Work to complete -
Below is a listing; restate from it, character for character, the lines beginning at the line holding "How do I perform: Expand" and ending at the line holding "Click the current price label 1.10564", both included.

The records -
☆ ☆ ☆ ☆
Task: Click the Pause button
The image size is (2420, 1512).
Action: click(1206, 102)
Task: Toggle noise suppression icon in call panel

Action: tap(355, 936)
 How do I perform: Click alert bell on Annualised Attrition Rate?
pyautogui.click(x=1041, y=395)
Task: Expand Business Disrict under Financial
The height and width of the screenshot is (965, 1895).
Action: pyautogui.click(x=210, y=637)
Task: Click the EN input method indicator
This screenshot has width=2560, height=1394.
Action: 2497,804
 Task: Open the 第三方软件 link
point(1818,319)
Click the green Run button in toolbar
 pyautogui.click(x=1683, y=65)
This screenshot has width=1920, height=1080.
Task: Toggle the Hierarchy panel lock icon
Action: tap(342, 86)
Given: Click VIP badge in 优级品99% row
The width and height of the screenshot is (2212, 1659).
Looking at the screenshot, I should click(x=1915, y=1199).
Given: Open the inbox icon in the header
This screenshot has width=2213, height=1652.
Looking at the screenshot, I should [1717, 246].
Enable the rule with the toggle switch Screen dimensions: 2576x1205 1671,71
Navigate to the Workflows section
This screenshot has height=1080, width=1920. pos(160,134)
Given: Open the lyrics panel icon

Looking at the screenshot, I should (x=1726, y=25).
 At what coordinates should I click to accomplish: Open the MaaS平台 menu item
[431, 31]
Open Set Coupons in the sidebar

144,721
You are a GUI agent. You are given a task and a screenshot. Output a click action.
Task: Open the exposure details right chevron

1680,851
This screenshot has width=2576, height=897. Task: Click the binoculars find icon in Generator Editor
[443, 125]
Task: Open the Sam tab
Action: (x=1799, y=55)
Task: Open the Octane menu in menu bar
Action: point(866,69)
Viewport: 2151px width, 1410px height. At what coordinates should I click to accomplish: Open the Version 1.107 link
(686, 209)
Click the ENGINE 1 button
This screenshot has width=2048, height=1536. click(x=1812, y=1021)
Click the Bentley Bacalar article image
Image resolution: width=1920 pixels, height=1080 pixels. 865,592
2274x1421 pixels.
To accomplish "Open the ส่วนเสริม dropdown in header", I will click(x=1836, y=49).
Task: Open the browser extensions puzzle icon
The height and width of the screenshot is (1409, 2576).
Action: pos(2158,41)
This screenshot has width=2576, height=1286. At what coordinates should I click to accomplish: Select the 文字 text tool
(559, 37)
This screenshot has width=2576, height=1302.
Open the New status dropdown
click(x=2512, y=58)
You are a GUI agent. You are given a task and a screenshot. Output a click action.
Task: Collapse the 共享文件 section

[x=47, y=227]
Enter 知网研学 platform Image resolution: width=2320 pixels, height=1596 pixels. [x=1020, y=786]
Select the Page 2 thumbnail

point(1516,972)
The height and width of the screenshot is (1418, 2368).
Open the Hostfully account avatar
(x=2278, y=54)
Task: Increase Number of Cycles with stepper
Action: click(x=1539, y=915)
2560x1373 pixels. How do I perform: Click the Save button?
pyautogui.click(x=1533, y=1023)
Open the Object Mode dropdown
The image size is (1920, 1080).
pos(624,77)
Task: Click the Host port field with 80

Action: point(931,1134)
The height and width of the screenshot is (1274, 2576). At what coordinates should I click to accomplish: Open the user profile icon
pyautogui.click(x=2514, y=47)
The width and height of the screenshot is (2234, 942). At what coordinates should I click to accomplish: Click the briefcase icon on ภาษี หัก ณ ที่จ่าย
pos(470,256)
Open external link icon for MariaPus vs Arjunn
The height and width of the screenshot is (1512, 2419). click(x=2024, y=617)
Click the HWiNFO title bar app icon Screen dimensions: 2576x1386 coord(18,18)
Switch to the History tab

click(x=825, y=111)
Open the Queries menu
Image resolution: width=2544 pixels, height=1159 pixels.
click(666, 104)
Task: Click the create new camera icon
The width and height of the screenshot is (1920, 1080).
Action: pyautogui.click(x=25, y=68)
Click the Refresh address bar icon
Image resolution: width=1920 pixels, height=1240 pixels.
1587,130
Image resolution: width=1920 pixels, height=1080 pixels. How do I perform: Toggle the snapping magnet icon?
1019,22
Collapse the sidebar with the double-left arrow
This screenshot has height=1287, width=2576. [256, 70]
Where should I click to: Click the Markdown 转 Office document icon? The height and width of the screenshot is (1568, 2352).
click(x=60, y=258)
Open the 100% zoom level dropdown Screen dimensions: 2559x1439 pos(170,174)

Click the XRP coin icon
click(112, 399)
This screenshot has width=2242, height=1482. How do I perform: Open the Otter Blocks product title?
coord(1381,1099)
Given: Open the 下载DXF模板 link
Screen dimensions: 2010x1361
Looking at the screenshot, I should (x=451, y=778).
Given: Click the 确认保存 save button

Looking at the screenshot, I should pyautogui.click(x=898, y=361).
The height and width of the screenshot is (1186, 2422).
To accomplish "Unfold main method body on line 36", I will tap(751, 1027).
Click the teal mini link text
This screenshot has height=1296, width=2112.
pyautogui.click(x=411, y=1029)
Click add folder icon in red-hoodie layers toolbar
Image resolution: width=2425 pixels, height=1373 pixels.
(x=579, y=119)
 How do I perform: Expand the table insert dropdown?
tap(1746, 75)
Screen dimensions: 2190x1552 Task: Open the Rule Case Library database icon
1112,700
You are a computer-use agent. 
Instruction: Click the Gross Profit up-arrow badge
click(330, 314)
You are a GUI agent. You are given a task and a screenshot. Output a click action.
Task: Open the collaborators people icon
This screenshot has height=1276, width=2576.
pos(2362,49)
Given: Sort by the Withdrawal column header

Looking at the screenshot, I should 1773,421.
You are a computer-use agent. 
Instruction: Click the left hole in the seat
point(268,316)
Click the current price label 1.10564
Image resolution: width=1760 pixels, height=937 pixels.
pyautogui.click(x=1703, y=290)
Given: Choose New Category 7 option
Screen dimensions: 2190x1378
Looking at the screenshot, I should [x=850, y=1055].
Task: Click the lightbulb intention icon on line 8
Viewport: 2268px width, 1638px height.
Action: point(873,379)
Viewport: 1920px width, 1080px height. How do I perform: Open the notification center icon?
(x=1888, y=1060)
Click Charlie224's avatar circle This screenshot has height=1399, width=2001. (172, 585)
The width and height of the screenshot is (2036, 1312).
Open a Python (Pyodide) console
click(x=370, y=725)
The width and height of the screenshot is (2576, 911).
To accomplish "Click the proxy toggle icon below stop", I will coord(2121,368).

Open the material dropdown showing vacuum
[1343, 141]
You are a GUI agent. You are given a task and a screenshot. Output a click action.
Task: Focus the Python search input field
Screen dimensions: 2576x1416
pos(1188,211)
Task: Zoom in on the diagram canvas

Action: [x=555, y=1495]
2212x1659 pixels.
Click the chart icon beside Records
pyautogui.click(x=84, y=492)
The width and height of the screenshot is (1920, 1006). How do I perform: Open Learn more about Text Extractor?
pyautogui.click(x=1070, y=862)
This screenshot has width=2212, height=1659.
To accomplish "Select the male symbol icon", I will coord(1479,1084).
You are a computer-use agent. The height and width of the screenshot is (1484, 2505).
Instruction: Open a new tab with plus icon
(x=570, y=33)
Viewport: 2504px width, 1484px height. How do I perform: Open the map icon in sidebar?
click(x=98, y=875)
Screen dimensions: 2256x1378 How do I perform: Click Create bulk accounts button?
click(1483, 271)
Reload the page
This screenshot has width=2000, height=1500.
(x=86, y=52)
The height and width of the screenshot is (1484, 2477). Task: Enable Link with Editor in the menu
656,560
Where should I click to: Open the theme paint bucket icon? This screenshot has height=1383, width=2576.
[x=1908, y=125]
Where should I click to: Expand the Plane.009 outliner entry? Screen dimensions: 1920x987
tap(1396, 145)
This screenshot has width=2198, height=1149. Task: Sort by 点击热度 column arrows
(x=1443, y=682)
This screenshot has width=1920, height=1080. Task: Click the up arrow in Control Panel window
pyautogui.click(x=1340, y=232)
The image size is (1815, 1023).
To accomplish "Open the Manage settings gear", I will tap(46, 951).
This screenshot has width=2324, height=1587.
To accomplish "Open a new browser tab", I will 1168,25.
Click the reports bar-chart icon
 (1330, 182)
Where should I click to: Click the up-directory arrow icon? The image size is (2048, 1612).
☆ ☆ ☆ ☆
Answer area -
 How do I perform: Expand the table insert dropdown?
tap(1746, 75)
Screen dimensions: 2190x1552 Task: Open the Rule Case Library database icon
1112,700
You are a computer-use agent. 
Instruction: Click the Gross Profit up-arrow badge
click(330, 314)
You are a GUI agent. You are given a task and a screenshot. Output a click action.
Task: Open the collaborators people icon
This screenshot has height=1276, width=2576.
pos(2362,49)
Given: Sort by the Withdrawal column header

Looking at the screenshot, I should 1773,421.
You are a computer-use agent. 
Instruction: Click the left hole in the seat
point(268,316)
Click the current price label 1.10564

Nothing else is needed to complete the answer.